In the latest phase of the SIIL (HEDGEHOG) military training exercise, the Estonian navy was tasked with surveying the entire Kura Kurk (Irbe Strait) and port of Mõntu on Saaremaa, to secure the laying of minefields and detect the movement of opposing forces.
To do so, one radar station was set up, with another in reserve, ensuring the widest possible area was under observation. The radar will provide the navy with sufficient observation of both the Kura Kurk and the area around the port of Mõntu. "We can see what is happening in this area and over 40 kilometers away to Latvia. Even the smallest fishing boats can be identified," said Janno-Joosep Naaber, head of the monitoring group. "There is also a camera at the top of the radar with a very long zoom and thermal performace capabilities. At night, you can even see rabbits moving in the grass behind the coast, we have good observation and detection capabilities and our own security is guaranteed."
"Our unit is enough strength to deal with the initial attack, but we are not a combat unit. We are the eyes and ears of the battle groups, displaying the situation at sea to our combat units," he explained. "If we detect an opposing force, we can get the relevant units to react. The benefit of the current position is that we have more power to react. We have the resources to man the posts, patrols and, of course, the radar itself."

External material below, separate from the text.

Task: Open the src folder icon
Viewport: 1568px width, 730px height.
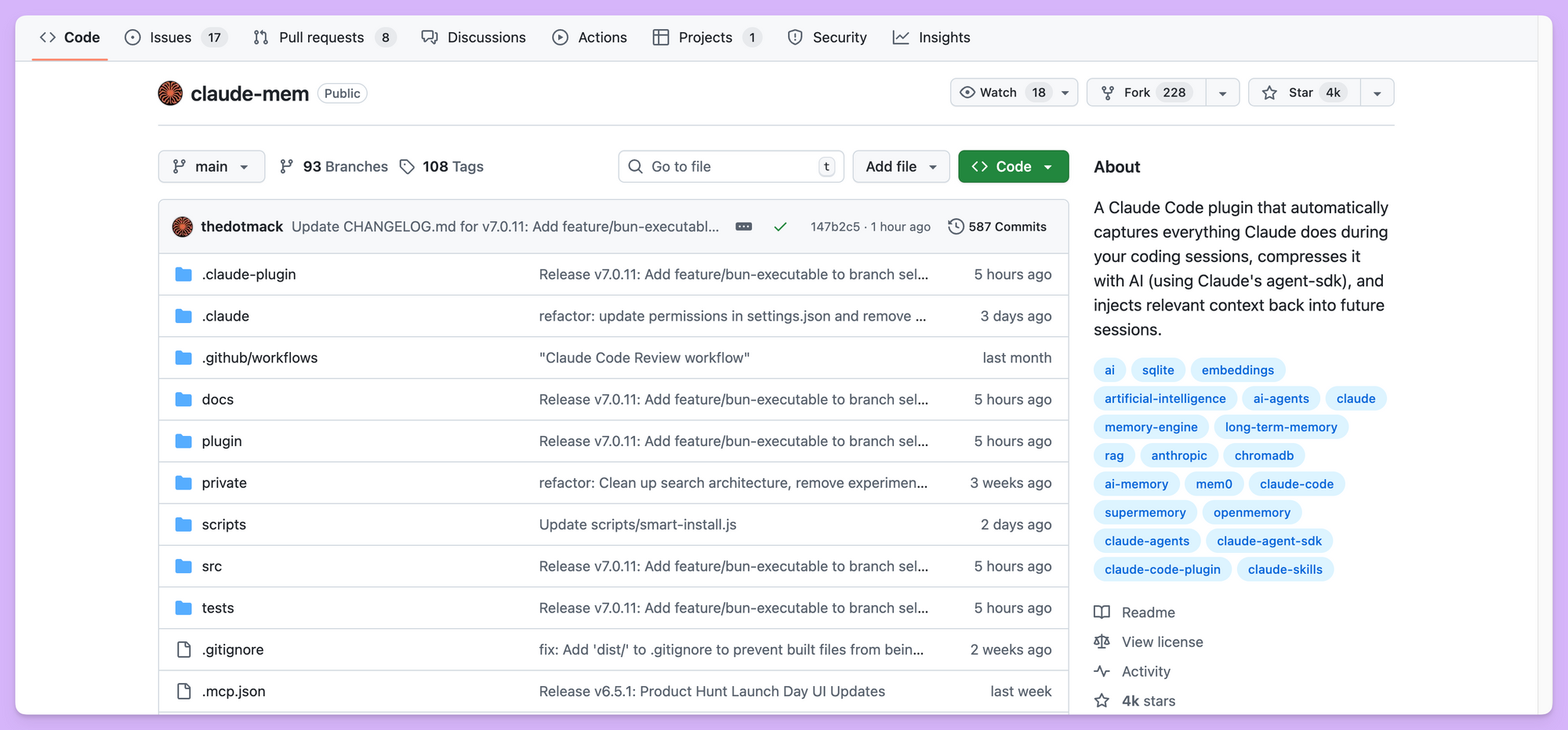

SIIL (HEDGEHOG) 2022 is the first time these radar units have operated in a tactical situation, meaning several procedures are still being practiced. "We have written everything down on paper, but it's now a real practice for this unit to see how these things actually work in the field. How long they work, how long they take and how long it will take to pack this whole thing up and move away from here," Naaber said.